Погребение на кладбище при церкви намного короче службы. Вокруг собирается большая толпа, Преподобный говорит несколько слов, все хватаются за свои четки и друг за друга, а гроб опускают в идеальную прямоугольную яму, которая достигает шести футов в земле.
Один за другим ближайшие родственники по очереди черпают лопатой небольшую горсть земли рядом с ямой и высыпают на опущенный гроб. Я наблюдаю, мои глаза вспыхивают за темными очками, когда жена Чада, Дорнан и его мать, бросают землю в могилу, прежде чем отступить. Теперь огромные руки Дорнана обнимают жену Чада, которая оплакивает своего мужа.

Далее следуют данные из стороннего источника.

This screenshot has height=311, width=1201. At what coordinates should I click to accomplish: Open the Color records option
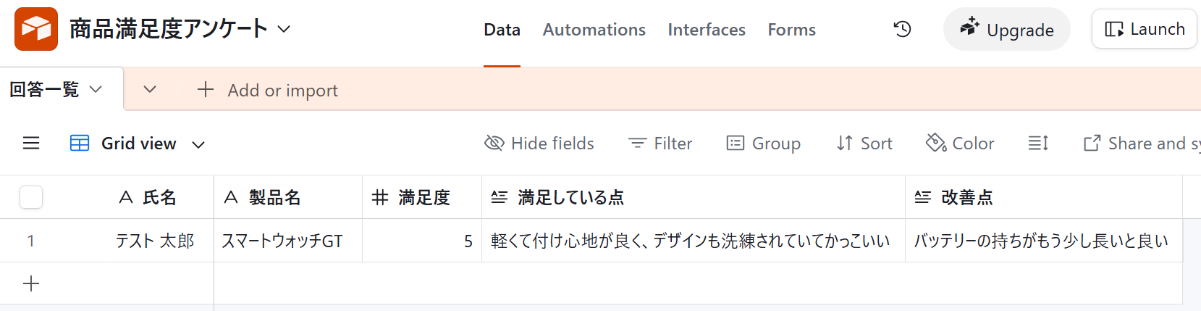[x=961, y=144]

Мои руки чешутся, чтобы повернуться, загнать лопату в свежую землю, зачерпнуть ее и швырнуть в черную дыру, где тело Чада навсегда нашло свое пристанище. Только в моей фантазии гроб открыт, а он все еще жив, кричит, с открытым ртом, а я запихиваю грязь ему в горло, снова удушая его до смерти.
Это отвратительная, но странно утешительная мысль.
По мере того, как гробовщик заполняет яму, толпа расходится. В толпе я вижу Макси, третьего брата, уходящего от всех в сторону более старой части кладбища.
Кто-то ловит меня за локоть, и я поворачиваюсь, чтобы обнаружить Джейса с выражением грома на лице.
– Пошли, – говорит он, резко шагая в направлении Макси, а я, спотыкаясь, пытаюсь не отставать.
– Куда мы идем? – шиплю, изо всех сил, пока он ускоряет шаг.
– Моя машина, – говорит он, таща меня за собой.
Мы уходим от большей части толпы, которая выражает соболезнования Дорнану и жене Чада у ворот кладбища.
Проходя мимо старых надгробий, я вижу Макси, явно пьяного и писающего на могилу. Я продолжаю идти позади Джейса, чувствуя легкое отвращение, пока не вижу имя, выбитое на надгробии.
Джульетта Портленд.
Я смотрю в лицо Макси и сразу понимаю, что он не так уж и пьян, и, что он точно понимает, что делает. Он смеется, когда струя его мочи попадает на сухую каменную плиту, покрывающую мою могилу, шум стука жидкости о камень сердито ревет в моих ушах.
Мои колени подгибаются, и Джейс поворачивается, чтобы поймать меня.
– У тебя все нормально? – спрашивает он.
Я отрываю взгляд от Макси и слабо улыбаюсь Джейсу.
– Ага, – говорю я. – Эти каблуки – гребанное самоубийство для прогулок.
– Хотя выглядят они чертовски горячо, – раздался надоедливый голос позади меня.
Я поворачиваюсь и вижу Джаза, пятого брата, который смотрит на меня, положив руки на бедра. Приподняв брови смотрю на него.
– Знаю, – отвечаю я, оглядывая его с головы до ног, прежде чем посмотреть ему в лицо. – Именно поэтому и ношу их.
– Было бы круче, если бы они были всем, что на тебе надето, – ухмыляется он, раздевая меня глазами.
Он меня не пугает. Я выросла со своим отцом, президентом этого мотоклуба. Я всю жизнь имела дело с таким дерьмом, как он.